Lui n'a rien compris, ni ce qui lui arrive ni ce qui a bien pu se produire pour que sa femme en vienne à un tel acte. Son ressenti: un lourd constat d'échec. Est-il apte à survivre à tout cela ? Certainement pas, lorsqu' arrive une sorte de rémission en la personne de Jeanne. Par des excès dans ses relations sexuelles avec cette compagne, il va pouvoir s'extérioriser, exprimer une certaine domination à défaut de confidences. Paul n'existe plus. Seul son sexe, son corps, sa chair s'expriment comme dans un tango où le sensitif remplace, le temps d'une danse, les mots. Jeanne subit des outrages de la part de cet inconnu mais ne joue-t-elle pas le rôle d'un ange exterminateur? Au contraire de Paul, son avenir est dégagé et son passé n'est certainement pas celui qu'elle laisse paraître. Jeanne est féministe, libre, elle fréquente son cinéaste qui rêve de faire une photo d'elle dès son arrivée à Paris. Paul est pris dans une toile d'araignée, le mâle n'a plus que son sexe et sa stature mais il lui faudra bien un jour ou l'autre redescendre sur terre et là Paul sera comme mort car son agonie n'aura duré que le temps de cette liaison tourmentée et sulfureuse, annonçant peut-être à son tour son suicide.

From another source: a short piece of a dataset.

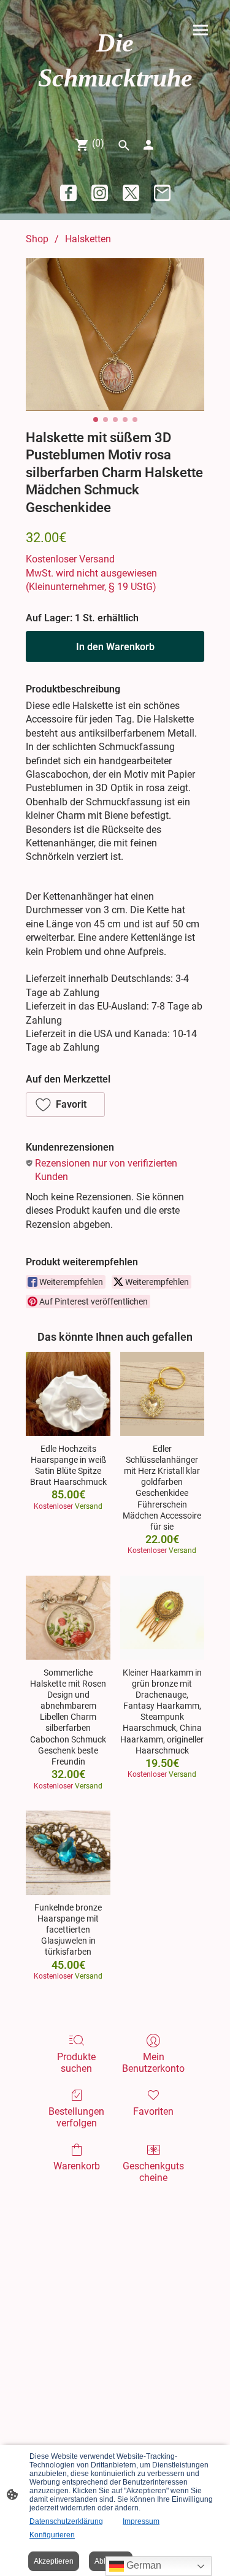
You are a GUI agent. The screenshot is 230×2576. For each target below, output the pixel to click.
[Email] (162, 193)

Cette œuvre concoctée par Bernardo Berlolucci a, comme chacun sait, suscité chez un certain public un gros scandale. Beaucoup n'ont vu ce film que sous le biais d'une œuvre pornographique aggravée par cette fameuse scène de la plaquette de beurre. En fait, ils ne semblent pas avoir trop compris le message du réalisateur qui nous a décrit, à sa manière, les derniers soubresauts de la vie d'un homme désemparé et désespéré. Petit à petit il se consume, l'animal prenant le dessus sur les sentiments. Par la force des choses, c'est Marlon Brando, restant sur quelques échecs, qui assuma ce rôle très exigeant, d'autres acteurs s'étant désistés. C'est pour moi l'un des plus grands moments cinématographiques de sa carrière. Cet homme interprète ce rôle de désespéré avec un naturel et une maestria étonnants. Par sa carrure, sa froideur il était fait pour ce personnage. Maria Schneider est restée longuement choquée par son rôle ingrat mais ô combien fantastique! Longtemps elle en a voulu au réalisateur à cause notamment de cette fameuse scène de sodomisation qui était en fait le dernier acte désespéré, la dernière folie de Paul avant le néant complet. Maria Schneider est magnifique dans ce huis-clos glauque qui nous tient en haleine à la façon d'un thriller. Elle a certainement tenu là, malgré sa souffrance psychologique, le plus grand rôle de sa carrière. Son personnage est ambigu et Bernardo Bertolucci va réussir avec ces deux grands acteurs à nous produire une œuvre étonnante, surprenante et poignante. Il faut également citer Jean-Pierre Léaud, l'ami de Jeanne dans le rôle d'un jeune réalisateur de nouvelle vague s'adaptant fort bien au tempérament un peu trompeur de Jeanne, femme libérée par excellence.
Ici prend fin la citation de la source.